Researchers at Northumbria University have come up with a system that allows electric vehicles (EVs) to store renewable energy when not in use that could then be fed back into the National Grid. 

According to the researchers, through the Vehicle for Energy Services system, EVs would be charged by renewable energy, such as solar or wind during the day, when sunlight or wind is at its peak.

Then when the EVs are not in use, for example when the owners are at work, this energy could be fed back to the energy grid.

Because this energy would be produced locally and from renewable sources, it will be cleaner in terms of greenhouse gas emissions, and increasingly cheaper.

According to the researchers, this will help to reduce reliance on energy from the national grid, which may have come from fossil fuels.

Professor Richard Kotter explains: ‘Most vehicles are idle for much of the day, as well as in the evenings and at the weekends.’

‘What we are suggesting is a change in how we think about electric vehicles to make use of them in different ways to add value and reduce costs.’

‘Let’s not look at them as only a form of transportation, but also as a method of short term energy storage, using them to exchange or trade energy where beneficial.’

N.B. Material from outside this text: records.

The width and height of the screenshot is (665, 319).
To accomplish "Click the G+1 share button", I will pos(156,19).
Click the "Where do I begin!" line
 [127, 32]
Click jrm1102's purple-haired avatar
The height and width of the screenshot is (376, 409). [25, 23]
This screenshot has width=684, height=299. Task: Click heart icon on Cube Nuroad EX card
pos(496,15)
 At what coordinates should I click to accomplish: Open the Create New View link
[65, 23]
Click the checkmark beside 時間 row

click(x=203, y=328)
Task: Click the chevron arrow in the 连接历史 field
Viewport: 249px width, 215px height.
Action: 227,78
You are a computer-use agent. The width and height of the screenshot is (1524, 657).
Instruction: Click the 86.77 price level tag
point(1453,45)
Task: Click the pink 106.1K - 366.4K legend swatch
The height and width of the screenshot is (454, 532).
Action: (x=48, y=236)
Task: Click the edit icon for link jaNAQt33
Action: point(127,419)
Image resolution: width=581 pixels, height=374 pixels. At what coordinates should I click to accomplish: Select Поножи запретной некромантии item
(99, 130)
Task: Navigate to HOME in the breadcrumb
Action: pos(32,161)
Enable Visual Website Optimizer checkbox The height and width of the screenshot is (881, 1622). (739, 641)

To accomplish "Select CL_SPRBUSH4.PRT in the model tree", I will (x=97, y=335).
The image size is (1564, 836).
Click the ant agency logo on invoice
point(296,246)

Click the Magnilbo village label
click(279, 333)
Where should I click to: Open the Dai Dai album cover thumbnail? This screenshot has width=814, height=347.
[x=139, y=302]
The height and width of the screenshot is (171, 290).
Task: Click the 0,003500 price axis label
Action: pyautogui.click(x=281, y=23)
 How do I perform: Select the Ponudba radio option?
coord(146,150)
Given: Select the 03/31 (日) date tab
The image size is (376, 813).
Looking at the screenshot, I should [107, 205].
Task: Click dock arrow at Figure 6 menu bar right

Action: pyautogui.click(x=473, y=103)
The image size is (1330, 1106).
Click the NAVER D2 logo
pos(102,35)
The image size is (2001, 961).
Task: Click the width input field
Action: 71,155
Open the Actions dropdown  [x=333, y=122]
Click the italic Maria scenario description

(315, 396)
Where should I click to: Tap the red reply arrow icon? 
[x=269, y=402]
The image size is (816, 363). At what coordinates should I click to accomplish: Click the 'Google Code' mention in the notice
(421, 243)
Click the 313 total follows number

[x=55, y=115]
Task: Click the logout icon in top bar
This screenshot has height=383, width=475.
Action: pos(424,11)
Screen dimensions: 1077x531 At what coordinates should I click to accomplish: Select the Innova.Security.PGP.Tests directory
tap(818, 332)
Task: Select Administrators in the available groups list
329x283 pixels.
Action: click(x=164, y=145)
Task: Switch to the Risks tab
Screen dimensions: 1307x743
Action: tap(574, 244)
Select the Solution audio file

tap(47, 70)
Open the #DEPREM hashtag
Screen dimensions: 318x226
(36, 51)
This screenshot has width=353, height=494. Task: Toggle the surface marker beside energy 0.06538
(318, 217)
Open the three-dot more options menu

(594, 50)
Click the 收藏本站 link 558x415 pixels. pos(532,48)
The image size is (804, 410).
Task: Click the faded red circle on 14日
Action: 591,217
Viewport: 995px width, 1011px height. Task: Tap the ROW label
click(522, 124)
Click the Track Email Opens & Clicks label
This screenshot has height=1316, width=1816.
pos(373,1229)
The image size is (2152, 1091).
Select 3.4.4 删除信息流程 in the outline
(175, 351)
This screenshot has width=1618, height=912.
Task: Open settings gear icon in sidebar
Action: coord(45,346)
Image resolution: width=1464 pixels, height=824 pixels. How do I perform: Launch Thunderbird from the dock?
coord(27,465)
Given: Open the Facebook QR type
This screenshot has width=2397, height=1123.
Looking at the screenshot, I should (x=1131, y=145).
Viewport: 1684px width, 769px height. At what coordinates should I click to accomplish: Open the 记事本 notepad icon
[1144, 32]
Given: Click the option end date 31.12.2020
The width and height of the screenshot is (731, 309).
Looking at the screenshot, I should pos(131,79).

‘We are proposing that the EV battery could be used in smarter ways, including being charged from renewable energy while the vehicle is not in use, with that surplus energy then used to power other appliances.’

‘This technology is still in the early stages but we know there is an increasing desire to tackle climate change.’

‘Electric vehicles will play a large part in this and so harnessing them to capture locally produced renewable energy could play a huge part in reducing air pollution and climate change.’